Un design riconoscibile al primo sguardo

La realizzazione delle linee del frontale ha visto l’impiego di una nuova tecnica studiata per enfatizzare le griglie che aspirano l’aria necessaria al raffreddamento delle celle e a fornire loro l’ossigeno. L’insolito design del frontale esalta il carattere straordinario di questa nuova vettura.

L’elegante profilo evoca la forma sinuosa di una goccia d’acqua, riuscendo così a esprimere la caratteristica fondamentale di questo modello, e cioè la capacità di “respirare aria per restituire acqua”. Le guide sul tetto e il cofano sembrano quasi fuoriuscire dalla scocca, creando così l’impressione di un veicolo dal baricentro basso capace però di esprimersi in una linea futuristica.

Il posteriore della vettura presenta un profilo più audace, con una forma trapezoidale che si estende dalla cornice della targa fino a toccare gli angoli del paraurti, e si sposta all’esterno verso le ruote, mentre il bordo superiore del paraurti enfatizza la larghezza dell’automobile trasmettendo al contempo una sensazione di grande stabilità.

I gruppi ottici trasmettono una sensazione di lusso ed alta tecnologia, grazie al loro particolare design, caratterizzato da un profilo ultrasottile con quattro LED e dissipatori di calore a vista.
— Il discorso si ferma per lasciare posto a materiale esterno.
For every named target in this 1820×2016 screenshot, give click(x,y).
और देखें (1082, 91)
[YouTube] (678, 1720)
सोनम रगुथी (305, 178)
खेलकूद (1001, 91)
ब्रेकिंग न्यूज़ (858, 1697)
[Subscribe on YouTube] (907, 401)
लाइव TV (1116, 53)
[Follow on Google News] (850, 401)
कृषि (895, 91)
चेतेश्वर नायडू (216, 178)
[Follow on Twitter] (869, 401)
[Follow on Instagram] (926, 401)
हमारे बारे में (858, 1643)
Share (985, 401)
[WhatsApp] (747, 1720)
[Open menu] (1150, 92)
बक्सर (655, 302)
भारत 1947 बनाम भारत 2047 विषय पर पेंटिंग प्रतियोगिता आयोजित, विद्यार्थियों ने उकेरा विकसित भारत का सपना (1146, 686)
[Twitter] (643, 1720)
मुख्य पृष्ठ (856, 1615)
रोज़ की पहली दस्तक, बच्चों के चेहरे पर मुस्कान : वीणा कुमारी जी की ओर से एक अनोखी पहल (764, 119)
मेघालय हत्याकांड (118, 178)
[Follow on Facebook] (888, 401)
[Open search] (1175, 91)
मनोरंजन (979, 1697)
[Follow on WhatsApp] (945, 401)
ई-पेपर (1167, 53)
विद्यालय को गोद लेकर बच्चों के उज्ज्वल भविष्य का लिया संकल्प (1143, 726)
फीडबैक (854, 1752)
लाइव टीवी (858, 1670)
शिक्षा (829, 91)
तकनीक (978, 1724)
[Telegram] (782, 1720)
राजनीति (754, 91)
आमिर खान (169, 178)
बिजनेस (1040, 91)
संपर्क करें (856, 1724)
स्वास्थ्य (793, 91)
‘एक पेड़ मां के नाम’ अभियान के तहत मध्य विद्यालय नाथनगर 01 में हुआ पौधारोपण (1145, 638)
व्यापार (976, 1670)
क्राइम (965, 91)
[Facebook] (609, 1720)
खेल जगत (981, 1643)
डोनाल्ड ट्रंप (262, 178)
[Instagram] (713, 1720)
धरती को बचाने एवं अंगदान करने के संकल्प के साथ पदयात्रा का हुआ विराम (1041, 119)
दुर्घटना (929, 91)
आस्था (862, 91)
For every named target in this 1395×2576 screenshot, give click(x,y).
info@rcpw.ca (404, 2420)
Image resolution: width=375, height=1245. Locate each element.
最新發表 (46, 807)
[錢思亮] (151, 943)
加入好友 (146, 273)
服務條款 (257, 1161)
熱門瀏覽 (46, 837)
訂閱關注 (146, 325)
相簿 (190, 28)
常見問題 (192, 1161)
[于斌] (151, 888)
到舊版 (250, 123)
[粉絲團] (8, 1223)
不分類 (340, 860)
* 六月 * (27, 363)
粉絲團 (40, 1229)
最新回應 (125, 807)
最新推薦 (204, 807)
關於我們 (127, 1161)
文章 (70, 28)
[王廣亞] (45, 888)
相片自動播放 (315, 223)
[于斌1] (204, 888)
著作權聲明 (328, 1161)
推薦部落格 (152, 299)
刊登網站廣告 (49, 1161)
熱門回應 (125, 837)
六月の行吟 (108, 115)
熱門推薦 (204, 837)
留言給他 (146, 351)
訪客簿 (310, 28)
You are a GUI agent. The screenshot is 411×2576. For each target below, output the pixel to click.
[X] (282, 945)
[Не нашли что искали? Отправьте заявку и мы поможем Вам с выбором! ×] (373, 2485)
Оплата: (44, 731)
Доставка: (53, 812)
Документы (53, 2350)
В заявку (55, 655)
Le luci laterali e gli indicatori di direzione anteriori sono separati dai gruppi ottici, per integrarsi – questi ultimi – con le griglie laterali, definiti da una forma alquanto sottile. Tutto questo ha consentito la creazione di un design allo stesso tempo pulito e tecnologico, con un’aerodinamica studiata per migliorare lo scorrimento del flusso dell’aria lungo la vettura.

La nuova Mirai sarà inizialmente disponibile con cerchi in lega da 17” estremamente leggeri, ottenuti grazie all’utilizzo di un particolare processo di intaglio10. Saranno inoltre disponibili ben sei colori esterni.

 

Interni dal design futuristico

Di profilo, la nuova Mirai unisce il frontale e il posteriore della vettura esprimendo una piacevole sensazione di continuità. Questo ha permesso di sviluppare un abitacolo molto elegante, dotato di rivestimenti soft-touch sulle portiere e su altre superfici interne e di inserti cromati che esaltano la luminosità all’interno dell’abitacolo.

I sedili anteriori si adattano perfettamente al corpo degli occupanti grazie al particolare processo di schiumatura11 adottato per la loro realizzazione. I sedili dispongono della regolazione elettrica di serie a otto posizioni, che consente di trovare la posizione ottimale per gli occupanti, e di una funzione elettrica di supporto lombare sia sul lato guida che sul lato passeggero.

Il quadro centrale, posizionato nella parte alta del pannello strumenti, include il tachimetro e un display multi-informazioni a cristalli liquidi TFT da 4,2” il cui design sembra quasi emergere dalla plancia. Il guidatore ha la possibilità di interagire utilizzando i controlli presenti sul volante.

I comandi per il riscaldamento dei sedili, insieme ad altre funzioni, sono gestibili dal pannello elettrostatico di controllo del climatizzatore, semplicemente sfiorando il display.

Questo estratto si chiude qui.